Ein Beispiel wäre beispielsweise eine Hysterikerin, die vom Therapeuten ummuttert bzw. „umvatert“ wird, um Verletzungen aufgrund ihrer „Frühstörung“ zu heilen, und deren vorgeblich „spirituellen Krisen“ er hilft zu bewältigen. Statt ihr ständiges charakter-strukturelles Weglaufen anzugehen, wird es unterstützt und weiter verfestigt. Egal wieviel „Charakteranalyse“ und „biophysische Arbeit“ hier auch immer geleistet wird, so etwas als „Orgontherapie“ zu bezeichnen ist schlichtweg absurd!
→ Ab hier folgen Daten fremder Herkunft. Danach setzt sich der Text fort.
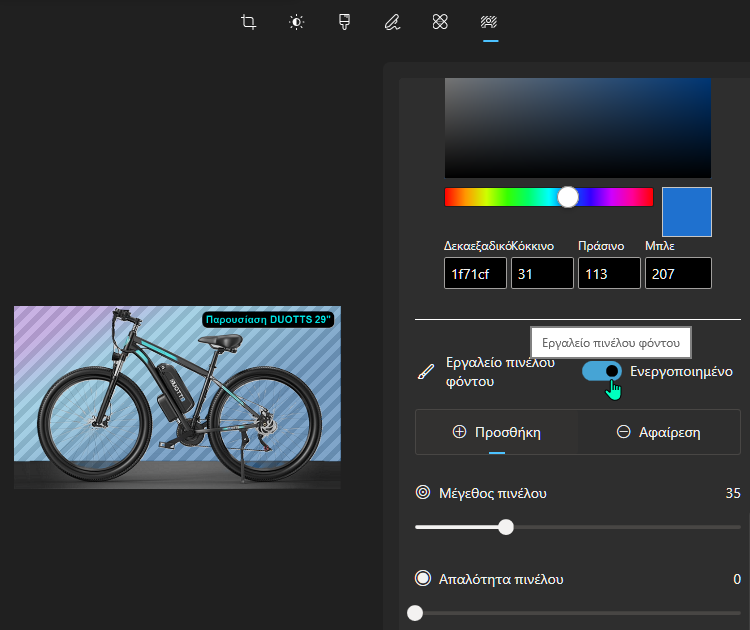750x630 pixels.
Task: Select the Markup pen tool
Action: (392, 22)
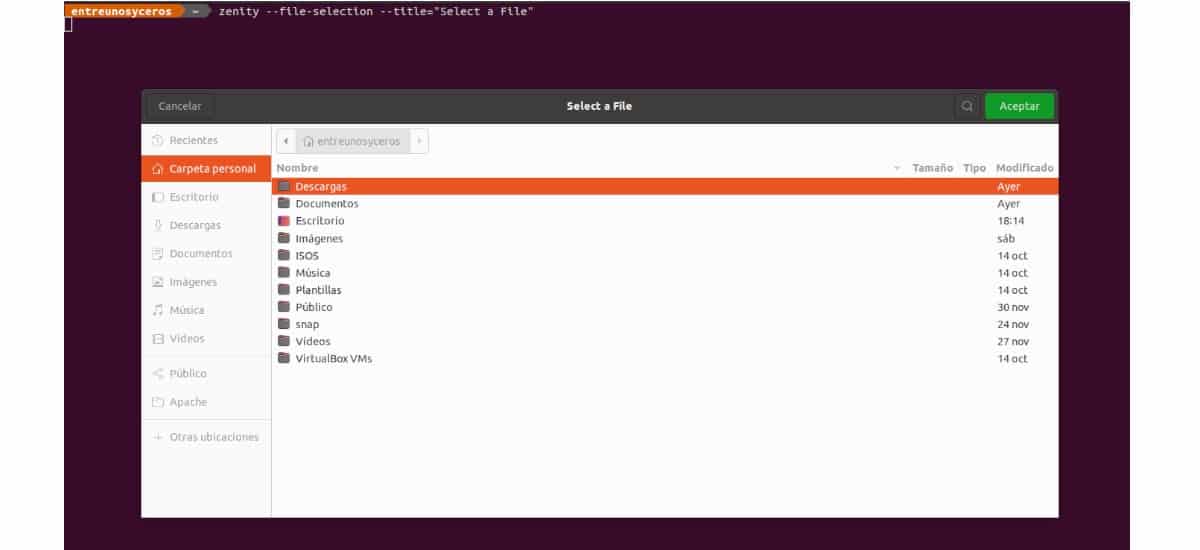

Ein untrügliches Zeichen dafür, daß etwas grundsätzlich falsch läuft, ist ein narzißtisches Auftreten sowohl des Therapeuten als auch seiner Patienten. Ein echter Orgontherapeut spielt niemals eine Rolle, sondern er ist im besten Sinne des Wortes „ein ganz normaler Mensch“. Das gleich trifft auf Patienten zu, die so tun, als wären sie ob ihrer „Umstrukturierung“ etwas besseres als wir, das gemeine Volk. Groteskerweise ist es genau umgekehrt: Neurotiker umgeben sich mit Auren („Ich bin ein Denker!“, „Ich bin etwas besseres!“, „Ich bin ein Akademiker!“, „Ich habe den Durchblick!“, etc.), während gesunde Menschen schlichtweg sie selbst sind: Menschentiere!